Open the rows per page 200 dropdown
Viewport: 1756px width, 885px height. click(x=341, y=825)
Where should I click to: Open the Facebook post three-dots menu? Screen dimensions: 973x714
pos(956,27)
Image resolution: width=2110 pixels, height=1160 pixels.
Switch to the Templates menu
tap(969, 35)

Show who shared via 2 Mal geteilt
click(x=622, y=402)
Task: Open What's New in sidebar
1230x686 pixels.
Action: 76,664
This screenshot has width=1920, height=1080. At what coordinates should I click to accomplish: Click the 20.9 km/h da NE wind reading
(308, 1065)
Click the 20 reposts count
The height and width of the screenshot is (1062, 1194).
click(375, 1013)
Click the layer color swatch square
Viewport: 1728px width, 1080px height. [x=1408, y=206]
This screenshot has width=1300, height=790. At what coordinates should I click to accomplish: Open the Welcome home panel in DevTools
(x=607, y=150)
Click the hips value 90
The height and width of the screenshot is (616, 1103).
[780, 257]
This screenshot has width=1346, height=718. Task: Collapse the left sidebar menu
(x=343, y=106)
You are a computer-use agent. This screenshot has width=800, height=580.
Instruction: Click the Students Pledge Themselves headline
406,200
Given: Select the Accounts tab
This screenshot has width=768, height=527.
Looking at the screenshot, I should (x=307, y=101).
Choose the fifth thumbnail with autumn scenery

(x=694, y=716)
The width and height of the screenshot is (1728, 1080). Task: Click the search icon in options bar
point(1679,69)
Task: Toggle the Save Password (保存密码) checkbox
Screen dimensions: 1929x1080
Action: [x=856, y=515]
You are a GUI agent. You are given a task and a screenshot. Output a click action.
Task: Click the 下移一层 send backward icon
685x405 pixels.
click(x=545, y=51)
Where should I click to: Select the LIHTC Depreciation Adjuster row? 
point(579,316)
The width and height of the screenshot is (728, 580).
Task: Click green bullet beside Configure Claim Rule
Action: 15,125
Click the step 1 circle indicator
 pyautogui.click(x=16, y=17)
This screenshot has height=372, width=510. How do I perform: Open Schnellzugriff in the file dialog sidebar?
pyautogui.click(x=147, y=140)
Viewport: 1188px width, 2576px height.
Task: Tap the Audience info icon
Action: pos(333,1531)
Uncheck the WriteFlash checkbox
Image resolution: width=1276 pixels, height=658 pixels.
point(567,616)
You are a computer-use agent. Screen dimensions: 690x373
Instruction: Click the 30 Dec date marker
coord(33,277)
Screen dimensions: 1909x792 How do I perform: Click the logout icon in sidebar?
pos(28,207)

++++

§ Given exercise
Please put every line of the records above into a Markdown table with two columns, Row and Line, numbering the rows in order and skipping blank lines.

§ Solution to this task
| Row | Line |
|---|---|
| 1 | Open the rows per page 200 dropdown |
| 2 | Viewport: 1756px width, 885px height. click(x=341, y=825) |
| 3 | Where should I click to: Open the Facebook post three-dots menu? Screen dimensions: 973x714 |
| 4 | pos(956,27) |
| 5 | Image resolution: width=2110 pixels, height=1160 pixels. |
| 6 | Switch to the Templates menu |
| 7 | tap(969, 35) |
| 8 | Show who shared via 2 Mal geteilt |
| 9 | click(x=622, y=402) |
| 10 | Task: Open What's New in sidebar |
| 11 | 1230x686 pixels. |
| 12 | Action: 76,664 |
| 13 | This screenshot has width=1920, height=1080. At what coordinates should I click to accomplish: Click the 20.9 km/h da NE wind reading |
| 14 | (308, 1065) |
| 15 | Click the 20 reposts count |
| 16 | The height and width of the screenshot is (1062, 1194). |
| 17 | click(375, 1013) |
| 18 | Click the layer color swatch square |
| 19 | Viewport: 1728px width, 1080px height. [x=1408, y=206] |
| 20 | This screenshot has width=1300, height=790. At what coordinates should I click to accomplish: Open the Welcome home panel in DevTools |
| 21 | (x=607, y=150) |
| 22 | Click the hips value 90 |
| 23 | The height and width of the screenshot is (616, 1103). |
| 24 | [780, 257] |
| 25 | This screenshot has width=1346, height=718. Task: Collapse the left sidebar menu |
| 26 | (x=343, y=106) |
| 27 | You are a computer-use agent. This screenshot has width=800, height=580. |
| 28 | Instruction: Click the Students Pledge Themselves headline |
| 29 | 406,200 |
| 30 | Given: Select the Accounts tab |
| 31 | This screenshot has width=768, height=527. |
| 32 | Looking at the screenshot, I should (x=307, y=101). |
| 33 | Choose the fifth thumbnail with autumn scenery |
| 34 | (x=694, y=716) |
| 35 | The width and height of the screenshot is (1728, 1080). Task: Click the search icon in options bar |
| 36 | point(1679,69) |
| 37 | Task: Toggle the Save Password (保存密码) checkbox |
| 38 | Screen dimensions: 1929x1080 |
| 39 | Action: [x=856, y=515] |
| 40 | You are a GUI agent. You are given a task and a screenshot. Output a click action. |
| 41 | Task: Click the 下移一层 send backward icon |
| 42 | 685x405 pixels. |
| 43 | click(x=545, y=51) |
| 44 | Where should I click to: Select the LIHTC Depreciation Adjuster row?  |
| 45 | point(579,316) |
| 46 | The width and height of the screenshot is (728, 580). |
| 47 | Task: Click green bullet beside Configure Claim Rule |
| 48 | Action: 15,125 |
| 49 | Click the step 1 circle indicator |
| 50 |  pyautogui.click(x=16, y=17) |
| 51 | This screenshot has height=372, width=510. How do I perform: Open Schnellzugriff in the file dialog sidebar? |
| 52 | pyautogui.click(x=147, y=140) |
| 53 | Viewport: 1188px width, 2576px height. |
| 54 | Task: Tap the Audience info icon |
| 55 | Action: pos(333,1531) |
| 56 | Uncheck the WriteFlash checkbox |
| 57 | Image resolution: width=1276 pixels, height=658 pixels. |
| 58 | point(567,616) |
| 59 | You are a computer-use agent. Screen dimensions: 690x373 |
| 60 | Instruction: Click the 30 Dec date marker |
| 61 | coord(33,277) |
| 62 | Screen dimensions: 1909x792 How do I perform: Click the logout icon in sidebar? |
| 63 | pos(28,207) |